Work instructions:
a) In the blog post, swap "full skirts" for "long dresses" and write out the stretch from "If you will" through "to tell you." with that change.
b) Rewrite the stretch of the listing from the line containing "1468x847 pixels." through the end of the listing, including both ends and keeping every request. Multiply each coordinate in the answers by 0.3 and round it to a whole number, with halves rounding up.

Text provided:
Via my friend Chaia, this totally awesome trailer for a totally awesome Thai movie, CHOCOLATE:

“A special-needs girl… with a special need to KICK SOME ASS.”

That’s right. They said it. That’s how amazing it is.


If you will excuse my language, I can only say: HECK YES.

(I also really like how her clothes are all kind of modest. There should be more lady fighters who do battle in full skirts or Hammerpants.)

OH INTERNET! I have so much to tell you.

Unfortunately, most of it is quite dull. I shall reduce it to bullet points for you:

*I flew up to Portland to help my BFF/Heterosexual Life Partner move back to LA. (She was gone for a year, but I wore her down through dint of a steady barrage of comments like “Wow, Portland is cold and rainy? How awful. LA is 72 and sunny.” and “I JUST SAW RYAN GOSLING AND HE ASKED IF YOU WERE SINGLE. Too bad you’re geographically undesirable right now.”)

Dataset excerpt:

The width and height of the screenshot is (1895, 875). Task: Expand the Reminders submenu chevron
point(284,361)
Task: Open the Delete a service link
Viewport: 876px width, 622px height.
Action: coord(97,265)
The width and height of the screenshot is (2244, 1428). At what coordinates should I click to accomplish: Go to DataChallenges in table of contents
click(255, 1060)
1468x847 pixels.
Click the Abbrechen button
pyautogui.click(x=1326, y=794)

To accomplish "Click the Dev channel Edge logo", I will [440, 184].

Correct answers:
a)
If you will excuse my language, I can only say: HECK YES.

(I also really like how her clothes are all kind of modest. There should be more lady fighters who do battle in long dresses or Hammerpants.)

OH INTERNET! I have so much to tell you.

b)
1468x847 pixels.
Click the Abbrechen button
pyautogui.click(x=398, y=238)

To accomplish "Click the Dev channel Edge logo", I will [132, 55].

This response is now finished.